Schwandorf
17.10.2018 - 10:28 Uhr

Tritte, Schläge und Freisprüche

Warum muss immer gleich zugeschlagen werden? Ein Prozess nach dem anderen vor Schwandorfer Richtern. Meist mit jungen Leuten, die wegen Kleinigkeiten sofort ausrasten. Gewalt, die sich in der Regel als völlig grundlos herausstellt.

Mit Freisprüchen endete ein Verfahren nach einer Schlägerei vor einem Schwandorfer Lokal. In einer mehrstündigen Verhandlung konnte nicht ermittelt werden, wer von den drei Angeklagten dem Geschädigten seine Verletzungen zugefügt hatte. Bild: Volker Hartmann/dpa
Mit Freisprüchen endete ein Verfahren nach einer Schlägerei vor einem Schwandorfer Lokal. In einer mehrstündigen Verhandlung konnte nicht ermittelt werden, wer von den drei Angeklagten dem Geschädigten seine Verletzungen zugefügt hatte.

Die Nacht zum Allerheiligentag im letzten Jahr: In einer Schwandorfer Kneipe nahe des Kolpingplatzes tranken Gäste ihr Bier. Darunter auch zwei Freundesrunden junger Leute.

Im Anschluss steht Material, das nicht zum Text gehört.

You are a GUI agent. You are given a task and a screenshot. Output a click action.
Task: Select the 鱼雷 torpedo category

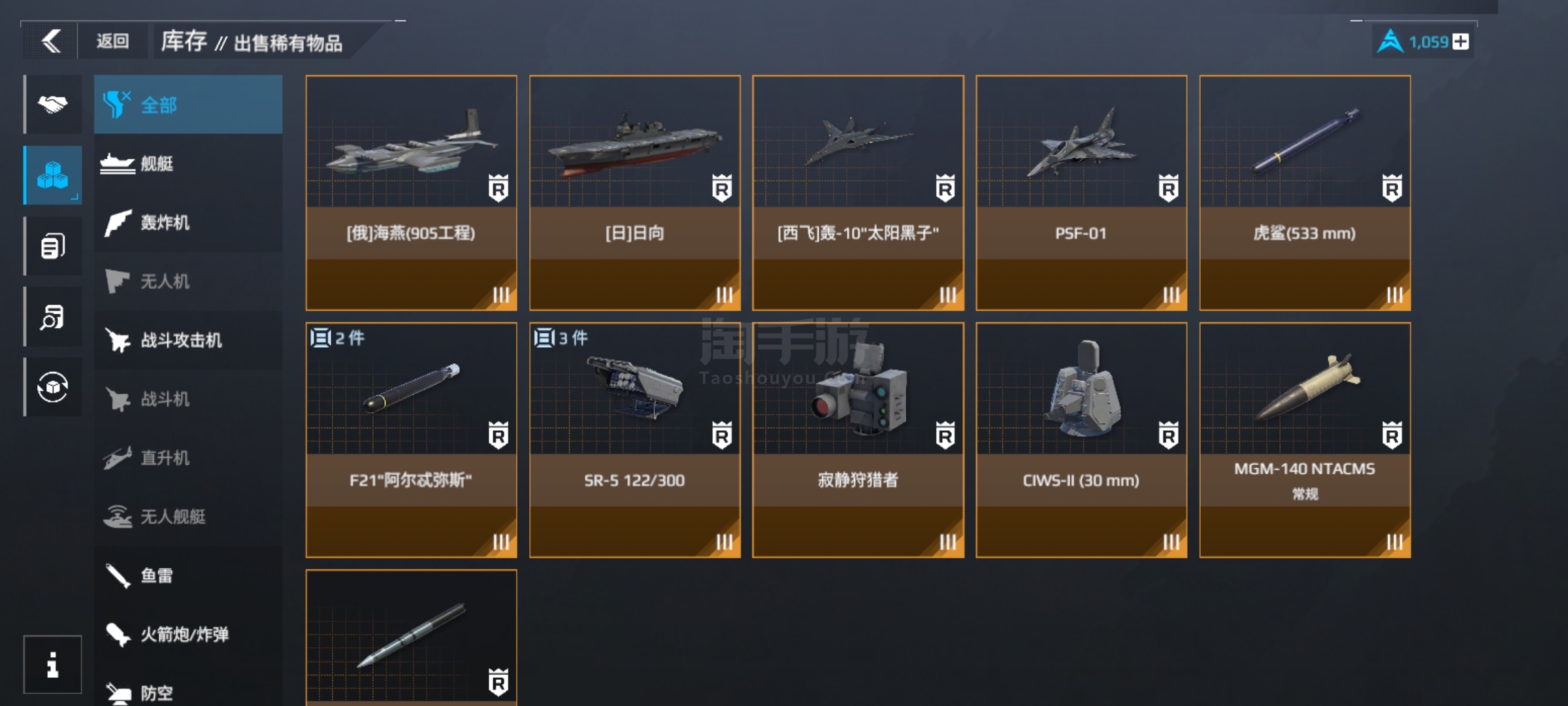click(188, 575)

Der Streit zwischen ihnen entzündete sich dann an einer Lächerlichkeit: Ein Vorhang an der Eingangstür soll nicht geschlossen worden sein, als manche vom Rauchen wieder ins Lokal hereinkamen. Was dann passierte, war eine Auseinandersetzung, die sich draußen im Freien abspielte. Mit drei Männern, die nun als Angeklagte vor der Jugendrichterin Petra Froschauer saßen. Und mit einem Heer von 16 Zeugen, die aufmarschieren mussten, um ihre Beobachtungen zu schildern. Dabei vermittelte sich der Eindruck: Jeder hatte etwas anderes gesehen.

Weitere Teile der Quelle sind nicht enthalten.